AIM OF THE TASK: Among the lines below, keep only those from the one containing "The width and" through the one containing "Click the Delete clip icon", and reproduce them exactly.

DATA IN THIS EXERCISE:
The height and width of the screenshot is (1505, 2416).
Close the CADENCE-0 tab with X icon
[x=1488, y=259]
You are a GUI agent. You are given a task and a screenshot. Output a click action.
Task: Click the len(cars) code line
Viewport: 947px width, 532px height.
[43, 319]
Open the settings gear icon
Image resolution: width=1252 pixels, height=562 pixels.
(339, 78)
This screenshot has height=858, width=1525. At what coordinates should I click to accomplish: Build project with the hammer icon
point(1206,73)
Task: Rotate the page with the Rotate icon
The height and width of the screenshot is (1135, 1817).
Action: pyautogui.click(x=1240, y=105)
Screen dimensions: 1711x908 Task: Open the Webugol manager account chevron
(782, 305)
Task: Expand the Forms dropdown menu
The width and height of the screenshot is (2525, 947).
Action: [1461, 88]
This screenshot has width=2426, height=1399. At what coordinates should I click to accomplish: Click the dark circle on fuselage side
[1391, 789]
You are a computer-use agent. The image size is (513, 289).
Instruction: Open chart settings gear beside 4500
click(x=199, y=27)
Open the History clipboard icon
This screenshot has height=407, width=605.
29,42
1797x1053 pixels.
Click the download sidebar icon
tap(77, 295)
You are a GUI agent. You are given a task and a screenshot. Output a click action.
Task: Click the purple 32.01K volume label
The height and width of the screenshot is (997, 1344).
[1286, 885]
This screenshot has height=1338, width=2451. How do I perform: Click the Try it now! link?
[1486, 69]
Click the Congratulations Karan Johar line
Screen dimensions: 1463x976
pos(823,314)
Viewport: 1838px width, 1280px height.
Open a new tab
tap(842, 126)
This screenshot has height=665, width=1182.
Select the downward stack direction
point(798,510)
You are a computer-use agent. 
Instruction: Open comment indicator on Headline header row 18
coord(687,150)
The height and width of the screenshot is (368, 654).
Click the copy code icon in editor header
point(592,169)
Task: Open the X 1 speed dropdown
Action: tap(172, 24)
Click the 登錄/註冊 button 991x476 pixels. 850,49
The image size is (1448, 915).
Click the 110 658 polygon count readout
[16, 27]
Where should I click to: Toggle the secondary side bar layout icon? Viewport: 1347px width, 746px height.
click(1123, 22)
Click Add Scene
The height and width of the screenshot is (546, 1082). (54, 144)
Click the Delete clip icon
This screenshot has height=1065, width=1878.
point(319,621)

PROBLEM SOLUTION:
The width and height of the screenshot is (2525, 947).
Action: [1461, 88]
This screenshot has width=2426, height=1399. At what coordinates should I click to accomplish: Click the dark circle on fuselage side
[1391, 789]
You are a computer-use agent. The image size is (513, 289).
Instruction: Open chart settings gear beside 4500
click(x=199, y=27)
Open the History clipboard icon
This screenshot has height=407, width=605.
29,42
1797x1053 pixels.
Click the download sidebar icon
tap(77, 295)
You are a GUI agent. You are given a task and a screenshot. Output a click action.
Task: Click the purple 32.01K volume label
The height and width of the screenshot is (997, 1344).
[1286, 885]
This screenshot has height=1338, width=2451. How do I perform: Click the Try it now! link?
[1486, 69]
Click the Congratulations Karan Johar line
Screen dimensions: 1463x976
pos(823,314)
Viewport: 1838px width, 1280px height.
Open a new tab
tap(842, 126)
This screenshot has height=665, width=1182.
Select the downward stack direction
point(798,510)
You are a computer-use agent. 
Instruction: Open comment indicator on Headline header row 18
coord(687,150)
The height and width of the screenshot is (368, 654).
Click the copy code icon in editor header
point(592,169)
Task: Open the X 1 speed dropdown
Action: tap(172, 24)
Click the 登錄/註冊 button 991x476 pixels. 850,49
The image size is (1448, 915).
Click the 110 658 polygon count readout
[16, 27]
Where should I click to: Toggle the secondary side bar layout icon? Viewport: 1347px width, 746px height.
click(1123, 22)
Click Add Scene
The height and width of the screenshot is (546, 1082). (54, 144)
Click the Delete clip icon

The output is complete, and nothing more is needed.